I know from personal experience how hard it can be when you do not finish your schooling. I left school just after grade 10, when I was 15 years old, and it was not until I was in my early 20s that I went back to night school and started doing my senior equivalent. It is true, as was said in the second reading speech in relation to these incentives, that those who go back and do further education early in their life are more likely to continue that education. Certainly for me, after doing my senior at night school in my early 20s, I then spent the next 14 years studying until I was admitted as a lawyer at the end of the process. If I am any example, there is encouragement so that, once you get back into studying, you are more inclined to continue taking on new skills and enhancing your qualifications. I am not saying that every person who may take up this incentive would necessarily do that; what I am saying is that, by creating these incentives, even if one person takes up this initiative, gains additional qualifications and consequently gets a job out of doing so, then these sorts of incentives are worth doing. I certainly commend the Rudd Labor government for putting these initiatives in place.

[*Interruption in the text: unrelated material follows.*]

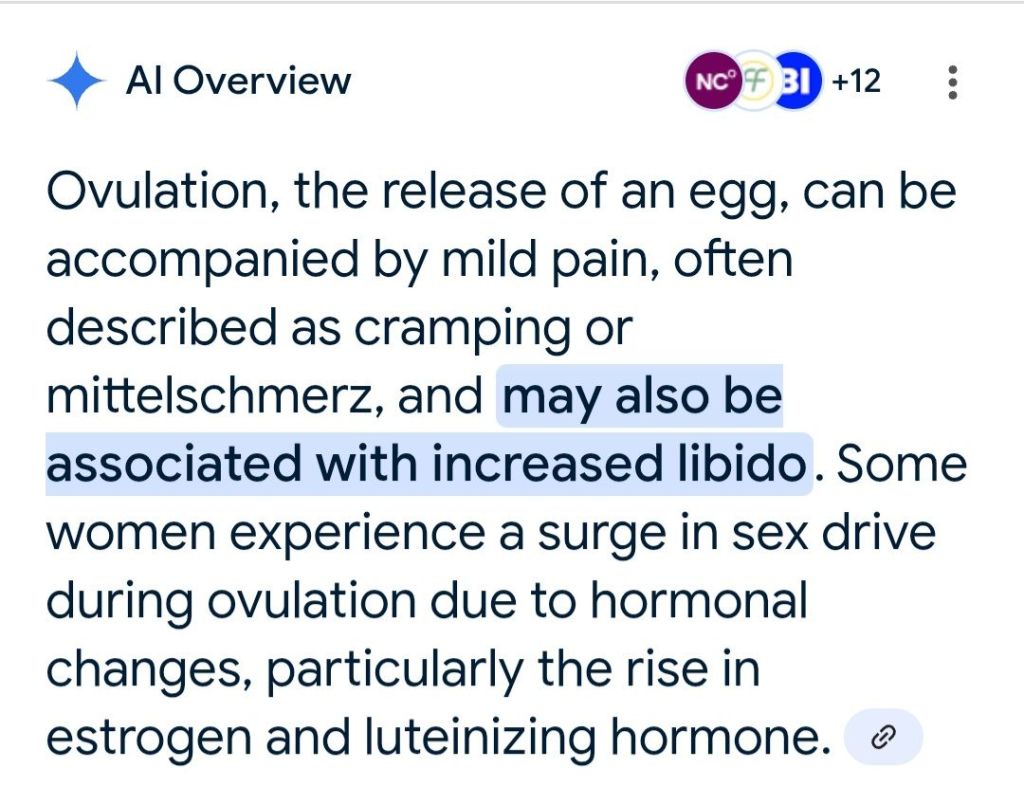
Task: Click the word "hormonal" in the paragraph
Action: point(698,601)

In addition to the federal government’s commitment to growing our skills base for this country, I can say that the Queensland government equally has that approach. In 2007, the Queensland government introduced changes to its schooling system that saw the introduction of the prep year across every school. I was fortunate that my son was in that first prep year and I have seen the benefits come from the introduction of that year. Also the state government introduced at the same time a learn or earn approach to senior students. They said to the senior students that, if they wanted to leave school before grade 12, then they were expected to be either studying full-time in some other way or going into the workforce and getting a job. I certainly support those initiatives.

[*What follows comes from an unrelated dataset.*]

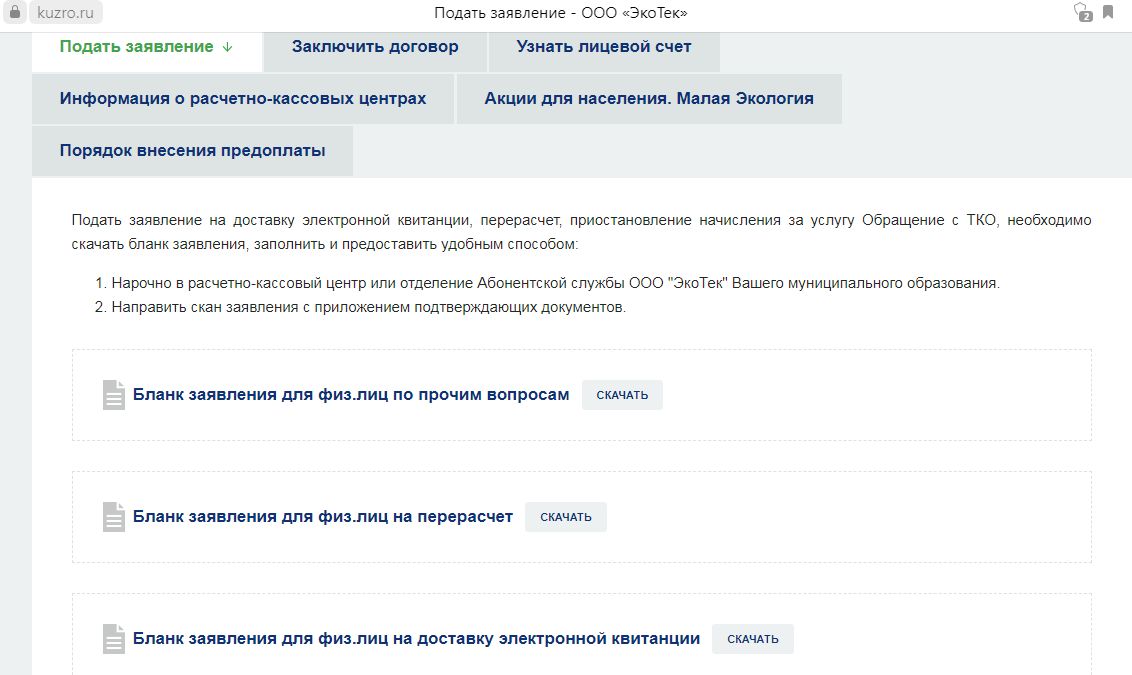Switch to the Заключить договор tab
This screenshot has width=1132, height=675.
pos(375,47)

I understand, as do many youth workers in my electorate, that this is not always going to be the case and there are going to be young people in every electorate who have difficulties for a whole range of reasons. They may be homeless, have substance abuse issues or have mental health issues. There are a whole range of issues that young people may be facing. That will mean that these people cannot necessarily meet the requirements for the new youth allowance participation. What I am pleased to say is that, as part of this bill, there is the ability in those circumstances for young people to get a waiver, an exemption and to be considered in that context in relation to their particular circumstances. I am pleased with that because, as I said, it was certainly a concern raised by youth workers in my electorate.

Having said that I believe that those people, some of the most vulnerable young people in our community, are the ones we should be helping the most to overcome the personal circumstances that they are facing, whatever they may be, so that they can earn qualifications and become someone who has self-esteem, who believes that they can go out and compete in the workforce like any other person and have new skills and the confidence to get a job, and to have the quality of life that every person in this country deserves to have. For all of those reasons I commend this bill to the House.